• PASSAGE GIVEN:
_ _ _ _

On Bobby Vinton Sings the Big Ones in 1962, the singer "shines". The 1963 album The Fleetwoods Sing for Lovers by Night includes a "professional and harmonious rendition" of the song. They described the version on 1963's Nina Simone at Carnegie Hall as a "top-flight reading". The editors called the song one of the "bright bands" on both Mel Carter's When a Boy Falls in Love in 1963 and Billy J. Kramer's I'll Keep You Satisfied in 1964.

Billboard also highlighted recordings of "The Twelfth of Never" in various reviews. They felt that the version on 1963's Swing Along with Floyd Cramer "should get a lot of play" by radio stations. They gave Mark Dinning's 1963 recording four stars. The song was mentioned as one of the "highly playable tracks" on Nina Simone at Carnegie Hall. The 1966 album Chér had a "fresh approach". Arthur Prysock brought "his very own phrasing and intonation" to the track from 1969's Where the Soul Trees Grow. Tammy Wynette's rendition on 1970's The Ways to Love a Man was "beautiful". They felt it was one of the best songs on Charlie Rich's Tomorrow Night in 1973 and Charlie McCoy's Charlie My Boy in 1975.

_ _ _ _

• RECORDED DATA:
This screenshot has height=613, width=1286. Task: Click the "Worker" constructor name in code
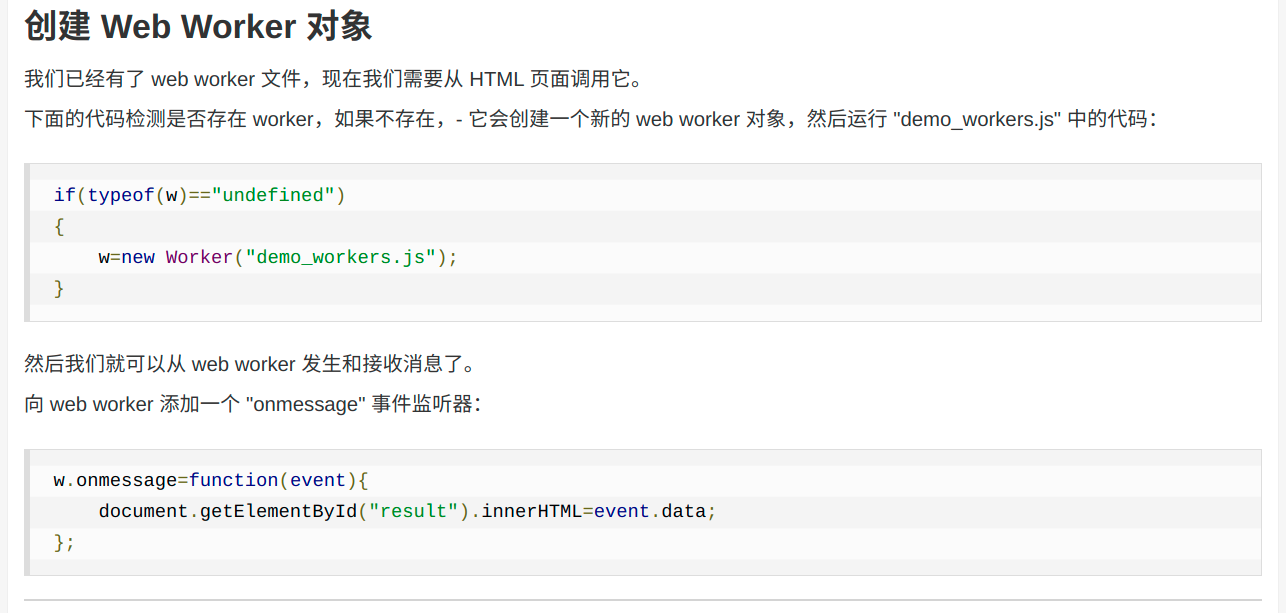[x=199, y=257]
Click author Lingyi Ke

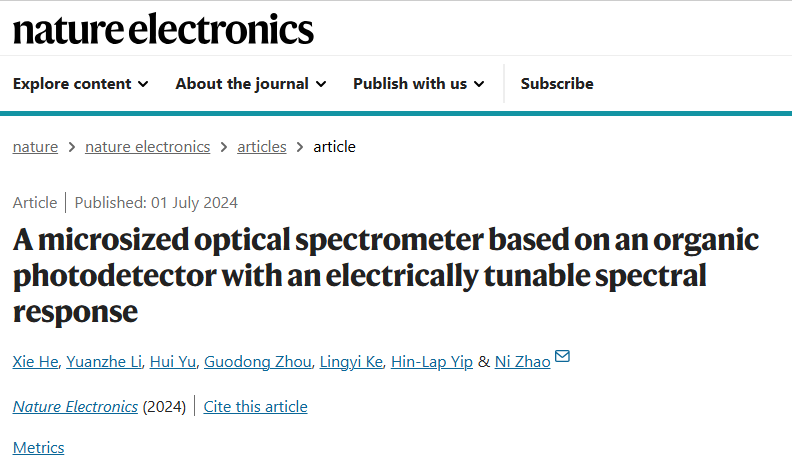(351, 362)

_ _ _ _

• AIM OF THE EXERCISE:
In the passage about recordings of "The Twelfth of Never," how many stars did Mark Dinning's 1963 recording get?

• RESULT OF THE TASK:
Four stars.